As well as stone, projectile points were also made of worked wood, bone, antler, horn, or ivory; all of these are less common in the Americas. In regions where metallurgy emerged, projectile points were eventually made from copper, bronze, or iron, though the change was by no means immediate. In North America, some late prehistoric points were fashioned from copper that was mined in the Lake Superior region and elsewhere.
A large variety of prehistoric arrowheads, dart points, javelin points, and spear points have been discovered. Chert, obsidian, quartzite, quartz, and many other rocks and minerals were commonly used to make points in North America. The oldest projectile points found in North America were long thought to date from about 13,000 years ago, during the Paleo-Indian period, however recent evidence suggests that North American projectile points may date to as old as 15,500 years. Some of the more famous Paleo-Indian types include Clovis, Folsom and Dalton points.

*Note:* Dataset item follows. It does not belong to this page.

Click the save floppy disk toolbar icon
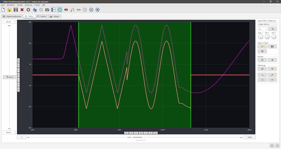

Projectile points fall into two general types: dart, javelin, or spear points and arrow points. Larger points were used to tip atlatl javelins or darts and spears. Arrow points are smaller and lighter than dart points, and were used to tip arrows. The question of how to distinguish an arrow point from a point used on a larger projectile is non-trivial. According to some investigators, the best indication is the width of the hafting area, which is thought to correlate to the width of the shaft. An alternative approach is to distinguish arrow points by their necessarily smaller size (weight, length, thickness).
Projectile points come in an amazing variety of shapes and styles, which vary according to chronological periods, cultural identities, and intended functions.
Typological studies of projectile points have become more elaborate through the years. For instance, Gregory Perino began his categorical study of projectile point typology in the late 1950s. Collaborating with Robert Bell, he published a set of four volumes defining the known point types of that time. Perino followed this several years later with a three-volume study of "Selected Preforms, Points and Knives of the North American Indians". Another recent set of typological studies of North American projectile points has been produced by Noel Justice.